My ex and I have a 7 year old daughter together (we were never married). We never had any legal parenting agreement drawn up, though he did sign a Voluntary Acknowledgement of Paternity. Since she was 2, he and I have been sharing 50/50 custody. Last month I filed a parentage act for sole custody after finding out my ex was abusing cocaine. He admitted in court to using Ecstasy 5-6 times in the last year, and was ordered a hair follicle drug test by the courts. His levels for cocaine/alcohol abuse came back off the charts: >20,000 mg/pg. There were also allegations of him dealing Ecstasy, but those allegations have not been proven.
He now has supervised visitation, no overnights, and no driving privileges with her in the car. He recently approached me wanting to settle outside of court and compose our own agreement. I wouldn't mind avoiding the $50-100k price tag that goes along with a full-blown custody battle, but naturally, I want to make sure my daughter is safe, first and foremost. Father seems committed to getting clean -- though that remains to be seen. I took the hair follicle test as well and it came back clean. I don't drink or use any illegal substances at all. I'm remarried to a man who is a wonderful step-father to my daughter, and my daughter has a 19-month old brother with us. Both of us are professionals. Dad has a good job as well, but, no wife or other children.

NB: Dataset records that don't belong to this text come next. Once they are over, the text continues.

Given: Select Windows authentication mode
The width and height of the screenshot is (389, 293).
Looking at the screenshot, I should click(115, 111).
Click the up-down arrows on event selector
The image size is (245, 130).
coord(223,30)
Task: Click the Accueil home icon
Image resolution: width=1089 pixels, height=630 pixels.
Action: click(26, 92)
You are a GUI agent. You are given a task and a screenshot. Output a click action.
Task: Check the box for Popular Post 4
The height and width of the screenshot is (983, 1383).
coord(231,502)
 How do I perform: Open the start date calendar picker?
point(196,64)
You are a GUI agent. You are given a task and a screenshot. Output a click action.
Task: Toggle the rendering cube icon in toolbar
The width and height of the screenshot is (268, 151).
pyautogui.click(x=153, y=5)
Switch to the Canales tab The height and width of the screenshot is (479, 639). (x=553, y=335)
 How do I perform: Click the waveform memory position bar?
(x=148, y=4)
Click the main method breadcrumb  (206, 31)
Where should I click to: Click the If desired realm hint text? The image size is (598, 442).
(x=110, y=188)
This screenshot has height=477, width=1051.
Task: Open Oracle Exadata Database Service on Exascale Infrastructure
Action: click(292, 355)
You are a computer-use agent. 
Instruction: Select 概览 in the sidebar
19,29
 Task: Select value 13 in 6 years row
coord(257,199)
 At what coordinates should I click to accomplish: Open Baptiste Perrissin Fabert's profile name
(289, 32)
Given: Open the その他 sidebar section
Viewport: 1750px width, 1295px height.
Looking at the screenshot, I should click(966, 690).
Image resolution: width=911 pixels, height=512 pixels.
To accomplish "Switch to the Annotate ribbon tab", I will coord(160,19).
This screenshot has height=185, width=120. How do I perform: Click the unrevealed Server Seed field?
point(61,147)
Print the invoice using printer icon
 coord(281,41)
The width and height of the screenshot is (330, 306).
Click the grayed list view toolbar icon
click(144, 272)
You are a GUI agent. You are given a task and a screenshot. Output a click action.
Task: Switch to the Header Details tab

So, assuming he did get sober, I want to know what some likely outcomes would be if we stayed in the court system for the duration of the case? If he and I were to come to an agreement outside of court, I'd like to offer him something comparable to what would likely be the outcome if we saw this case through the courts in its entirety.
1 Answer from Attorneys
We can not quote odds, but based upon your facts, if they are proven, it appears likely that you would be awarded custody of the child. His ongoing drug abuse would mean he would stay on supervised visitation. How does he ever establish he is clean and that he will stay clean. He does have to pay support no matter what. But there is a tradeoff for the savings of money and emotional cost by resolving a case - giving him something. What that is is very difficult to suggest, but there may be something you could offer.